第475話 英雄アステル

 大精霊ムートンは語りだした。

 何でも大精霊ムートンが契約をしていたダークエルフは、大将軍という立場だったらしい。

 ダークエルフの中でも有数の権力者だったため、契約者ごしにその時の起きたことをよく覚えていると言う。


 ダークエルフとエルフは戦争に明け暮れていた。

 それはもういつからか分からないが、3000年前の時点で数千年は争っていると思われる。

 エルフが優勢の時代もあれば、ダークエルフが優勢の時代もあった。

 ダークエルフは世界樹の麓の街を残して、ローゼンヘイムの大陸の全ての地域を占領した。


 エルフたちは救いを求めて世界樹に祈りを捧げた。

 木のうろにいた1体の精霊ローゼンが祈りに応え、エルフの少女と契約をすることになる。

 エルフはハイエルフと変わり、祈りの巫女と呼ばれた。

 ダークエルフに対して反撃の狼煙を上げ、今にも滅びるかもしれないエルフの快進撃が始まった。

 大精霊が話を始めたのは、それから少し経ってからのことだ。


 ここは3000年前のラポルカ要塞だ。

 ダークエルフの王、将軍、長老などが会議室に集まって今後の話をしている。

 ローゼンヘイムの大陸の要所を示した地図を睨む彼ら、彼女らの顔はとても厳しい。

 ダークエルフの戦況はとても厳しかった。


 ゴンゴン


 会議室の扉を強く叩く者がいる。


「ぬ? 入れ!」


 ダークエルフの王が入室を許可すると1人のダークエルフが部屋に入る。

 会議室の皆が、入ってきたダークエルフを見て息を飲む。

 体に無数の矢を射られ、重症を負った斥候部隊の隊長だった。


「申し訳ございません! キアロ要塞が陥落しました!!」


 斥候部隊の隊長は跪き、命を懸けて持って帰った情報を軍の上層に伝える。


「ば、馬鹿な!! スクラウ要塞が陥落したばかりではないか!!」


「エルフ軍の勢いは衰える気配はありません。まもなくこのラポルカ要塞にも軍が侵攻してくるかと……」


 そこまで言ったところで、隊長は意識を失った。

 ダークエルフの兵たちが会議室から床に伏した隊長を運んでいく。


 会議室はかなり神妙な空気となった。

 ローゼンヘイムには、大陸の中央に世界樹がある。

 世界樹の麓にエルフの街があり、それなりの広さの平原が続いている。

 その平原を巨大な山脈が囲う地形となっている。


 アレンたちが魔王軍から攻略した南のラポルカ要塞以外に東西北の3つの巨大な要塞があった。

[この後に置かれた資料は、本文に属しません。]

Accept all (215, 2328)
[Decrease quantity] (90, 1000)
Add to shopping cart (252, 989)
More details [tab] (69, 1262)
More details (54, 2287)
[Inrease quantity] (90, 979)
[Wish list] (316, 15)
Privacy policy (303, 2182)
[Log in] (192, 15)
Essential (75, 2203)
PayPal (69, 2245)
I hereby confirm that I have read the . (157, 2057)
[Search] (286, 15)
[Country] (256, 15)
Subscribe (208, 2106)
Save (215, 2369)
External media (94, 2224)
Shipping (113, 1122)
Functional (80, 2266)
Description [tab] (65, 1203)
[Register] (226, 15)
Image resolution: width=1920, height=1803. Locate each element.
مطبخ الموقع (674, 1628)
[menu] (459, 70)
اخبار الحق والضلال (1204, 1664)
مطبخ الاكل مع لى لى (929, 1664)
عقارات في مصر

 世界樹周辺の平原を手中に収めたエルフたちは、自らを囲む要塞の奪還に打って出た。


 今回の斥候部隊の報告は南のラポルカ要塞を残して3つともエルフ軍の手に渡ったことを意味する。

 エルフ軍の快進撃は止まりそうにない。


「これはまずいことになりましたな。王よ、これは撤退も視野に入れないと」


『……』


 長老の1人が、ここは引くべきだと進言する。

 ラポルカ要塞にエルフ軍がやってくるのは間違いないと言う。

 この時、精霊王ファーブルも会議の席にいたのだが、精霊王ファーブルは沈黙を貫いていた。


「う、うむ」


 長老の言葉に王は今後について考えこむ。


「何を言っておる! ここで逃げ腰になってどうすると言うのだ!! エルフ軍も連戦が続き疲弊しているはずだ。対策を練れば、勝てなくもないのだぞ!!」


 将軍の1人が長老の言葉を強い口調で批判する。

 勝手にエルフ軍の強さを誇大に考えるべきではない。

 たしかに3つの要塞が陥落したが、エルフ軍も連戦に連戦を重ね、無理をしているはずというのが将軍の考えだ。

 引き時を誤れば、取返しが付かないことになると断言する。


「何を言うか。それで、この要塞が落ちれば我らダークエルフの未来はないのだぞ。祈りの巫女を侮るではない」


 将軍の強めの口調に、長老はひるまない。

 この場には王もいる。

 この要塞が落ちれば、ダークエルフに未来はないと長老は言う。


 要塞は3つ落ちてしまったが、このラポルカ要塞にダークエルフたちの最大戦力を置いていた。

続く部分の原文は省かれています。